El dato clave es el Costo Financiero Total (CFT): es el número que muestra cuánto vas a terminar pagando porque suma TEA, comisiones, seguros y otros cargos. En la práctica, muchos productos publicitan la TNA o una TEA atractiva y esconden cargos que elevan el CFT. Según iProfesional (16/4/2026), en el mercado argentino varios préstamos muestran CFT que superan el 200% anual (CFT >200%, iProfesional). Además, 1 de cada 4 personas presenta mora con tarjetas o billeteras virtuales (iProfesional, 16/4/2026), lo que vuelve determinante chequear la capacidad real de pago antes de sumar otra cuota.

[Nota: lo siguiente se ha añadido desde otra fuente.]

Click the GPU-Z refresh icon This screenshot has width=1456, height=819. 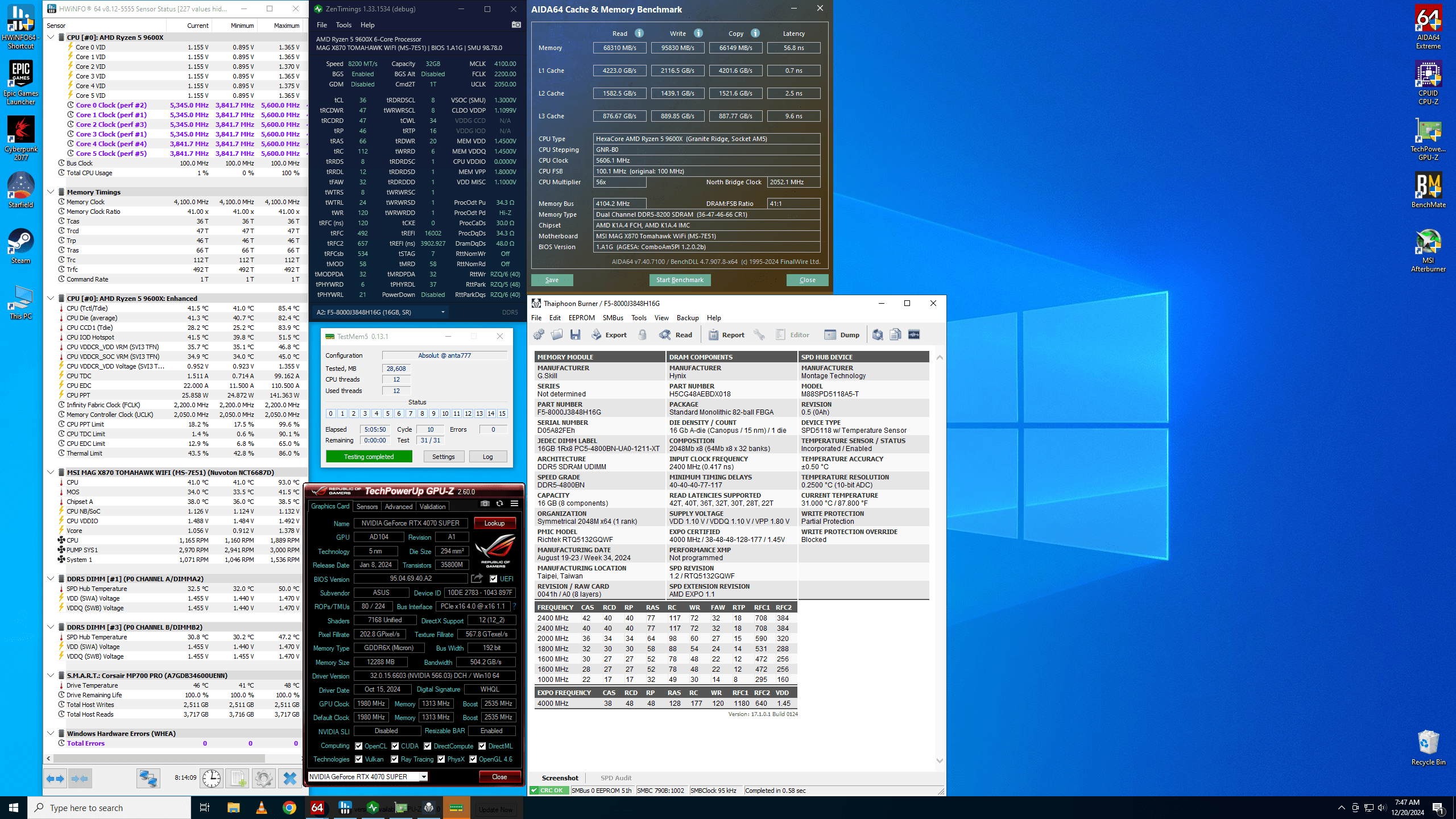[x=499, y=503]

Antes de firmar conviene simular el flujo: ingreso neto mensual menos gastos esenciales y otras cuotas = capacidad máxima de pago; si la cuota propuesta supera esa capacidad, no tomar el crédito.

¿Qué alternativas convienen según tu situación?

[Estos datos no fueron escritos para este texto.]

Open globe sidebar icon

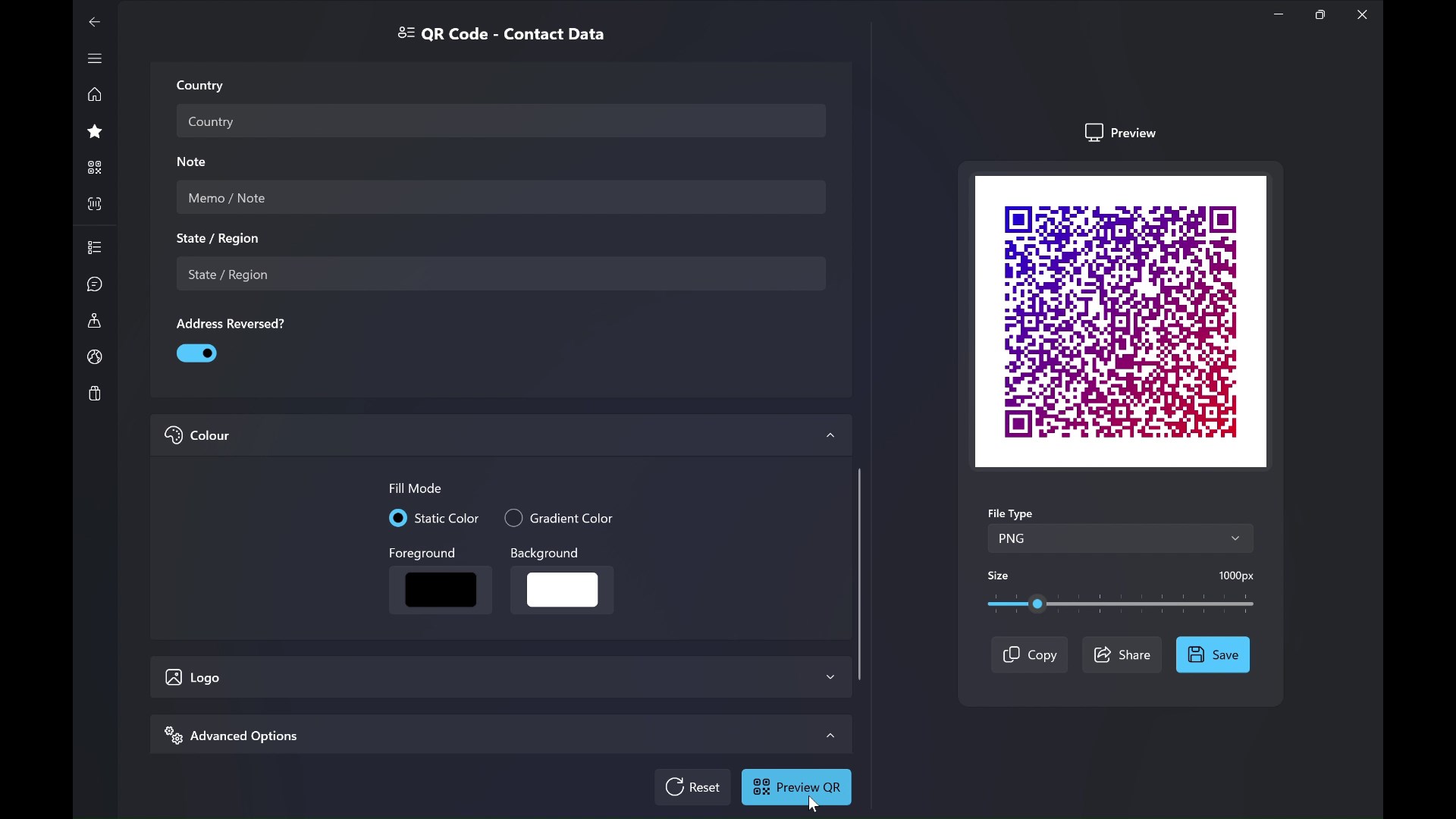tap(94, 357)
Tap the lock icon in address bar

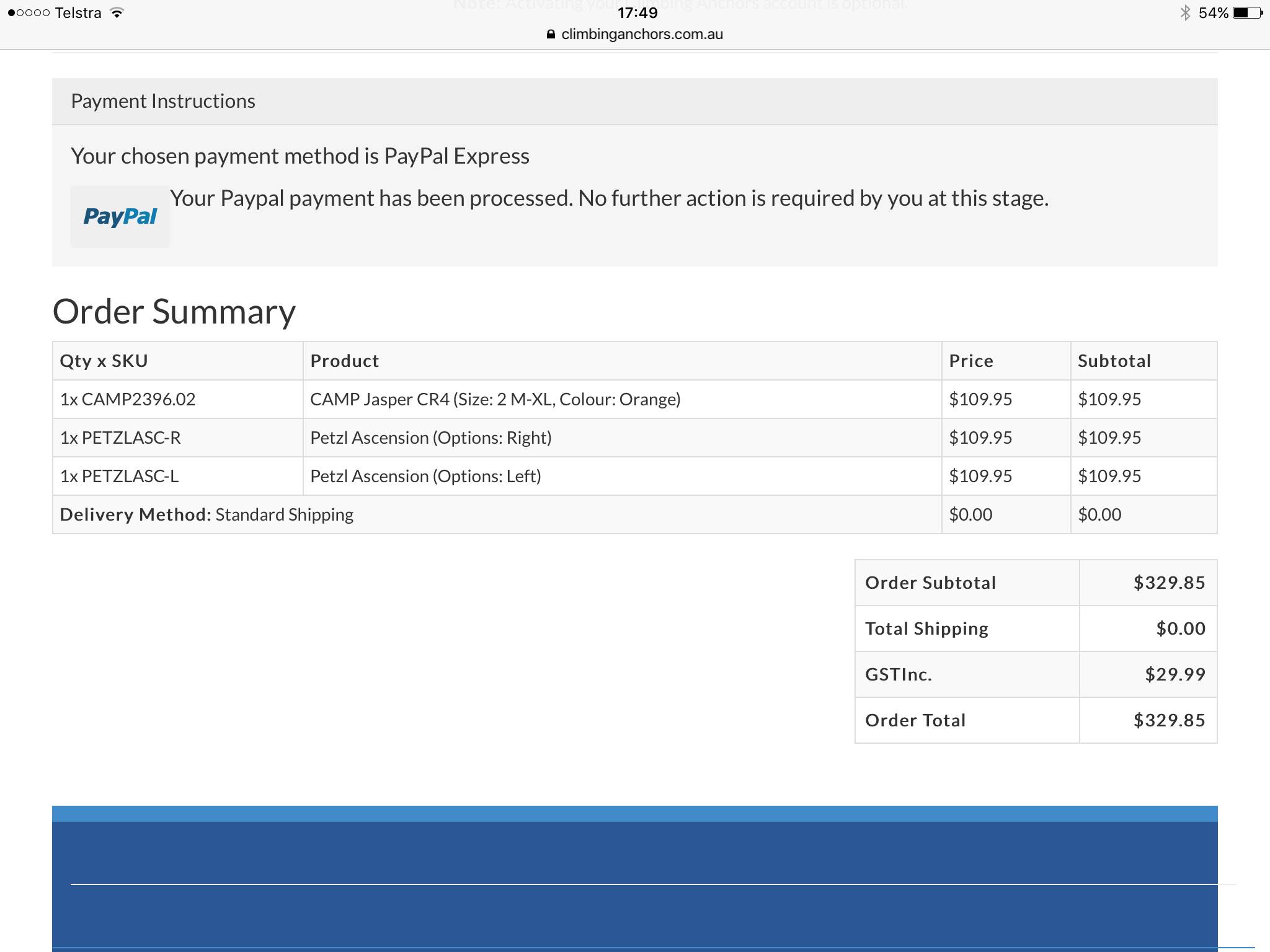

Si la intención es recomponer ahorro o consolidar deuda, comparar ofertas de bancos tradicionales y fintech es obligatorio. La nota fuente muestra ejemplos: Banco Nación ofrece desde 68% TNA (TEA entre 93,76% y 151,67%), Banco Santander ronda 85% TNA (TEA 127,33%) y en otros bancos la TNA puede llegar a 132% con TEA cercana al 249,85% (iProfesional, 16/4/2026). Además, varias fintech reportan CFT por encima del 300%–400% (iProfesional). Como alternativa, para quienes pueden inmovilizar ahorro, los préstamos o colocaciones indexadas (UVA) transfieren parte del riesgo de inflación —pero tienen variación según índice— y conviene entender el ajuste. Si el objetivo es cubrir un imprevisto y podés usar ahorro, priorizar el fondo de emergencia (3–6 meses) suele costar menos que endeudarse a tasas altas.

¿Qué hacer antes de firmar? Pasos concretos

  1. Pedir el contrato completo y el plan de amortización por escrito; 2) verificar el CFT en la oferta para el mismo perfil, monto y plazo; 3) preguntar por comisiones por cancelación anticipada y penalidades por mora (según iProfesional, hay cargas y prácticas de cobranza abusivas reportadas en comisiones parlamentarias, 16/4/2026). Si te rechazan, revisar la Central de Deudores del BCRA y pedir correcciones: la entidad informante tiene 10 días hábiles para responder (según el informe citado por iProfesional). Hacer números en una hoja: monto, plazo, cuota, interés y CFT; si la cuota supera tu margen disponible, no avanzar. Mantener documentación y grabar conversaciones importantes ayuda en caso de reclamo.

¿Y si ya estás sobreendeudado? Cómo salir sin perderlo todo

Primero, priorizar el pago de deudas caras: tarjetas y préstamos con CFT más alto. Segundo, buscar consolidación solo si reduce la cuota dentro de tu capacidad y no extiende el plazo sin bajar el capital pendiente. Tercero, negociar: muchas entidades ofrecen planes y quitas, y reclamar formalmente cuando hay errores en bases de datos (Veraz, Nosis) vale la pena; el trámite ante esas empresas es directo, según la nota (iProfesional, 16/4/2026). Finalmente, recomponer un colchón en dólares o instrumentos indexados en la medida de lo posible para cubrir shocks (recomendación de esta columna). Lo que no sirve: refinanciar deuda cara por otra igualmente cara que solo postergue el problema.

Conclusión práctica: antes de firmar cualquier préstamo comparar CFT entre propuestas equivalentes, simular el impacto en tu presupuesto y mantener un fondo de emergencia de 3–6 meses. Si podés, priorizar el pago de deudas con CFT más alto y evitar ofertas que prometen cuotas bajas a cambio de plazos que multiplican el costo total (datos y ejemplos según iProfesional, 16/4/2026).